• _EXERCISE BRIEF_:
Give the data below again, word for word.

Top of INFORMATION SHOWN

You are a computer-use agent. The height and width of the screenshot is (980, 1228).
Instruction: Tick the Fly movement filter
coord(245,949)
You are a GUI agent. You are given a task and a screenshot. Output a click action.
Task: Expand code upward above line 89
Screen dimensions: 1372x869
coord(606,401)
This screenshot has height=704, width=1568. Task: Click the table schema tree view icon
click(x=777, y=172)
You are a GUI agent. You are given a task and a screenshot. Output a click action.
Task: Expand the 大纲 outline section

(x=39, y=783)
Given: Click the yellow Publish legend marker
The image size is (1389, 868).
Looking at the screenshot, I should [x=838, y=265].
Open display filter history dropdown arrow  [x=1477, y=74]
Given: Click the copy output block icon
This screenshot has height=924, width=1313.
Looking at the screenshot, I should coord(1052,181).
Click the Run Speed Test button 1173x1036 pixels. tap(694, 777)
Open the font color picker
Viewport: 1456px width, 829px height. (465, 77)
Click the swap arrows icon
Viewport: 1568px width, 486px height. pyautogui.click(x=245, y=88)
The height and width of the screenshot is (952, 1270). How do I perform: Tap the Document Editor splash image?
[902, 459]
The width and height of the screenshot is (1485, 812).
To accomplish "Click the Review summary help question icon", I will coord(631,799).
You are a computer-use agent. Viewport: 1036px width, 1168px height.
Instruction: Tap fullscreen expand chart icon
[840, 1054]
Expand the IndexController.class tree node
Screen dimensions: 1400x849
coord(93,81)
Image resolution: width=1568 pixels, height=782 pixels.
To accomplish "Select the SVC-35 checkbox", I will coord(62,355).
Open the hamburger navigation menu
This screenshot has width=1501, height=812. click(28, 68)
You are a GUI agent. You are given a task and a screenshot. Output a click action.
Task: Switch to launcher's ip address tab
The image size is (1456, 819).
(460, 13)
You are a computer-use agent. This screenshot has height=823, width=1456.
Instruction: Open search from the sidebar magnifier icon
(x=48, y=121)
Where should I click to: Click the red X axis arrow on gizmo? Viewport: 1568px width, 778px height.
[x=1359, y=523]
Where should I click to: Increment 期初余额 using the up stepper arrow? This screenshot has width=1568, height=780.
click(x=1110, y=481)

Bottom of INFORMATION SHOWN

• _REPLY TO THE TASK_:
You are a computer-use agent. The height and width of the screenshot is (980, 1228).
Instruction: Tick the Fly movement filter
coord(245,949)
You are a GUI agent. You are given a task and a screenshot. Output a click action.
Task: Expand code upward above line 89
Screen dimensions: 1372x869
coord(606,401)
This screenshot has height=704, width=1568. Task: Click the table schema tree view icon
click(x=777, y=172)
You are a GUI agent. You are given a task and a screenshot. Output a click action.
Task: Expand the 大纲 outline section

(x=39, y=783)
Given: Click the yellow Publish legend marker
The image size is (1389, 868).
Looking at the screenshot, I should [x=838, y=265].
Open display filter history dropdown arrow  [x=1477, y=74]
Given: Click the copy output block icon
This screenshot has height=924, width=1313.
Looking at the screenshot, I should coord(1052,181).
Click the Run Speed Test button 1173x1036 pixels. tap(694, 777)
Open the font color picker
Viewport: 1456px width, 829px height. (465, 77)
Click the swap arrows icon
Viewport: 1568px width, 486px height. pyautogui.click(x=245, y=88)
The height and width of the screenshot is (952, 1270). How do I perform: Tap the Document Editor splash image?
[902, 459]
The width and height of the screenshot is (1485, 812).
To accomplish "Click the Review summary help question icon", I will coord(631,799).
You are a computer-use agent. Viewport: 1036px width, 1168px height.
Instruction: Tap fullscreen expand chart icon
[840, 1054]
Expand the IndexController.class tree node
Screen dimensions: 1400x849
coord(93,81)
Image resolution: width=1568 pixels, height=782 pixels.
To accomplish "Select the SVC-35 checkbox", I will coord(62,355).
Open the hamburger navigation menu
This screenshot has width=1501, height=812. click(28, 68)
You are a GUI agent. You are given a task and a screenshot. Output a click action.
Task: Switch to launcher's ip address tab
The image size is (1456, 819).
(460, 13)
You are a computer-use agent. This screenshot has height=823, width=1456.
Instruction: Open search from the sidebar magnifier icon
(x=48, y=121)
Where should I click to: Click the red X axis arrow on gizmo? Viewport: 1568px width, 778px height.
[x=1359, y=523]
Where should I click to: Increment 期初余额 using the up stepper arrow? This screenshot has width=1568, height=780.
click(x=1110, y=481)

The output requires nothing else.